_WORK TASK_
Copy out the entire DVD review below word for word, without the data that follows it.

The Rebuttal Witnesses
Unfortunately, that's about where the good things stop. The film itself is adequate; with a low budget that shows in the lack of actors filling out the sense of world in many shots. The director also uses an extremely heavy hand that never translates well, and certainly contributes to the low regard many have for this film. Likewise, the script adaptation is also a bit thick in places, especially with the 'ghost in the machine' plot element that plagues the megacorp executive pursuing Johnny.
As for the disc itself, this is an excellent example of why Columbia/TriStar earn a C from me on the Studio Report Card. While other of their discs might have excellent transfers, this transfer is muddy and not very crisp. It's of only average DVD quality which, while better than anything one will experience on VHS or analog television, is still far short of reference quality discs like The Matrix or The Mummy. Only minimal artifacting, but edges aren't as clear as they should be. Colors are solid, but not vibrant or bright; even the completely CG virtual reality matrix sequences look a bit washed out. This is definitely not one of the better transfers I've seen.
Audio is sufficient, with both 2.0 and 5.1 Dolby soundtrack options. While better than the uninspired video, the soundstage is only adequate. There are options for subtitles in two languages (English and Spanish), and for audio in three (English, Spanish, French). Thirty-six chapter stops on the disc do break the film up nicely.
However, the disc is bare-bones. One side has a 1.85 widescreen version, the other a full screen pan-and-scan. Both sides are single layer. Static, unanimated menus in a rather garish shade of purple. No other content of any kind is on the disc; no commentary tracks, no documentaries, no interviews, not even the usual studio filler like liner notes, actor biographies or trailers.
Fans of the film will probably break down and purchase this title, but then hate themselves after they've watched their new disc. Aside from diehard genre fans, however, no one else will feel the need to go anywhere near it.
The Director is sentenced to Hollywood limbo, where he shall remain.
The scriptwriters are to be chained to a William Gibson library until they understand and freely admit the mistakes they made in altering his masterpiece.
The film itself is pardoned with the court's abject apologies, as are the cast.
Columbia/TriStar is sentenced to five hundred hours of community service and placed on probation until such time as they deliver a disc worthy of this title.

_DATA SECTION_

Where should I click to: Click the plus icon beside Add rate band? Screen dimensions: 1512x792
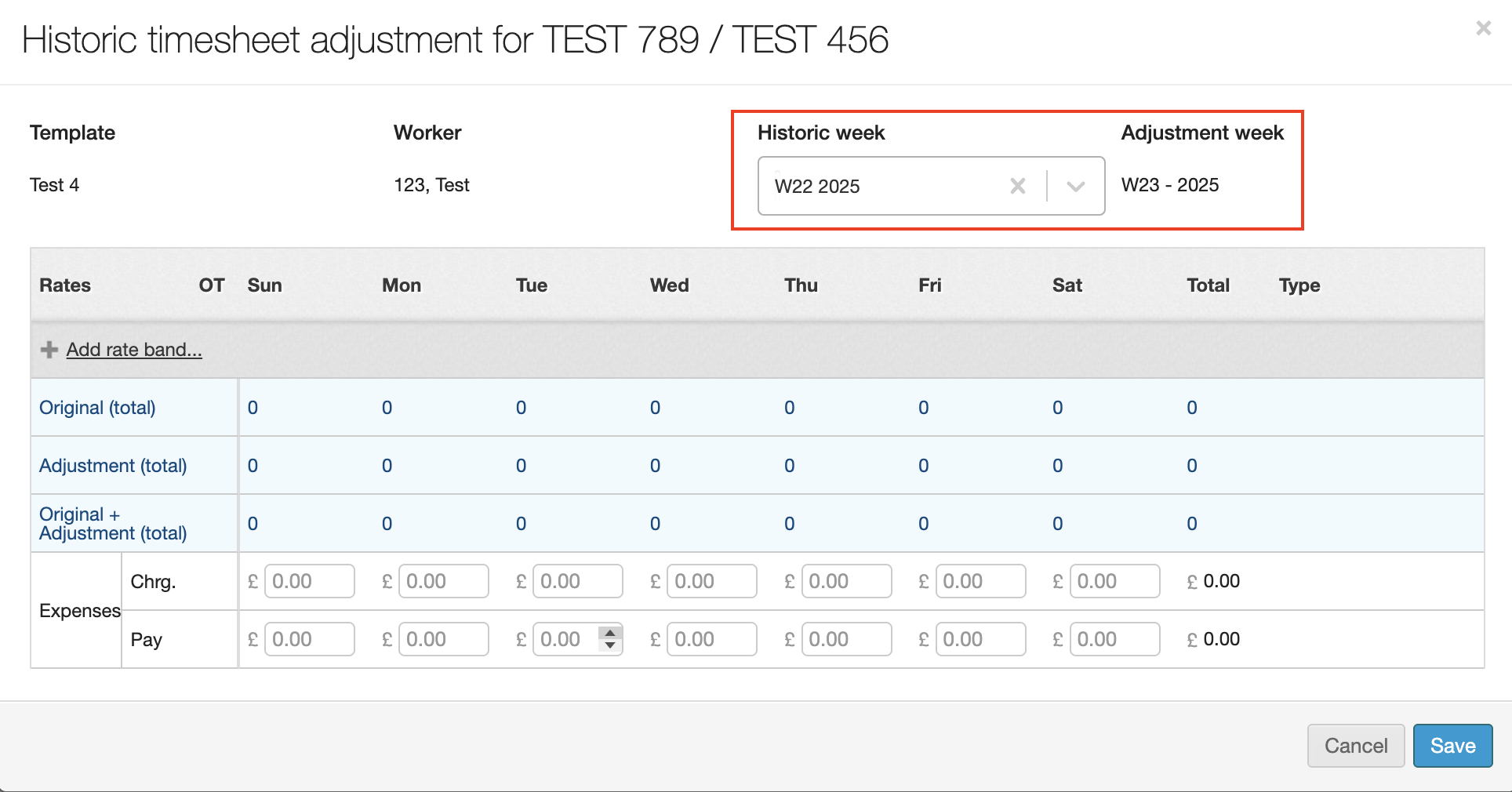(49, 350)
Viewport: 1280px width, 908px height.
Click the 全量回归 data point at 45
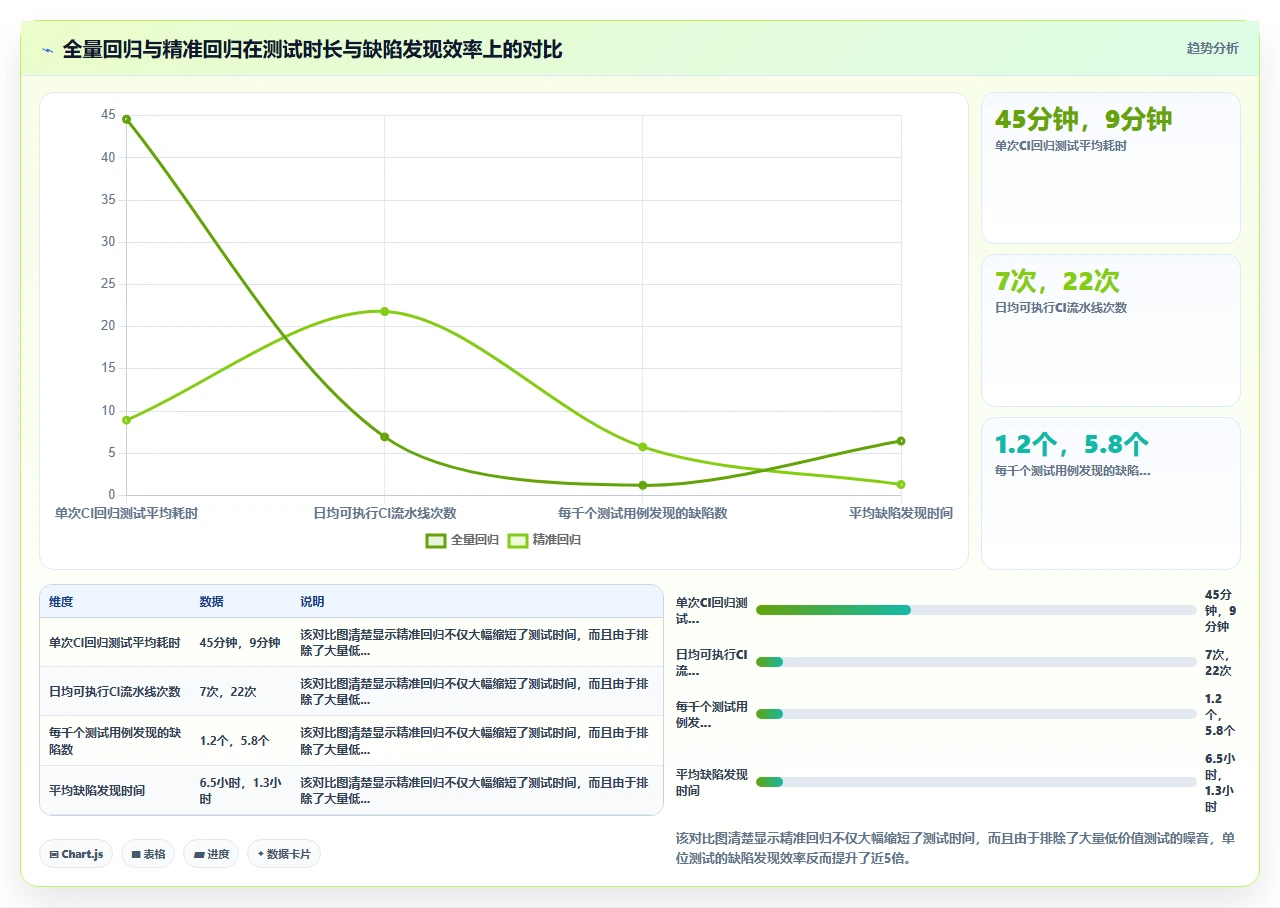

_REPLY TO THE TASK_
The Rebuttal Witnesses
Unfortunately, that's about where the good things stop. The film itself is adequate; with a low budget that shows in the lack of actors filling out the sense of world in many shots. The director also uses an extremely heavy hand that never translates well, and certainly contributes to the low regard many have for this film. Likewise, the script adaptation is also a bit thick in places, especially with the 'ghost in the machine' plot element that plagues the megacorp executive pursuing Johnny.
As for the disc itself, this is an excellent example of why Columbia/TriStar earn a C from me on the Studio Report Card. While other of their discs might have excellent transfers, this transfer is muddy and not very crisp. It's of only average DVD quality which, while better than anything one will experience on VHS or analog television, is still far short of reference quality discs like The Matrix or The Mummy. Only minimal artifacting, but edges aren't as clear as they should be. Colors are solid, but not vibrant or bright; even the completely CG virtual reality matrix sequences look a bit washed out. This is definitely not one of the better transfers I've seen.
Audio is sufficient, with both 2.0 and 5.1 Dolby soundtrack options. While better than the uninspired video, the soundstage is only adequate. There are options for subtitles in two languages (English and Spanish), and for audio in three (English, Spanish, French). Thirty-six chapter stops on the disc do break the film up nicely.
However, the disc is bare-bones. One side has a 1.85 widescreen version, the other a full screen pan-and-scan. Both sides are single layer. Static, unanimated menus in a rather garish shade of purple. No other content of any kind is on the disc; no commentary tracks, no documentaries, no interviews, not even the usual studio filler like liner notes, actor biographies or trailers.
Fans of the film will probably break down and purchase this title, but then hate themselves after they've watched their new disc. Aside from diehard genre fans, however, no one else will feel the need to go anywhere near it.
The Director is sentenced to Hollywood limbo, where he shall remain.
The scriptwriters are to be chained to a William Gibson library until they understand and freely admit the mistakes they made in altering his masterpiece.
The film itself is pardoned with the court's abject apologies, as are the cast.
Columbia/TriStar is sentenced to five hundred hours of community service and placed on probation until such time as they deliver a disc worthy of this title.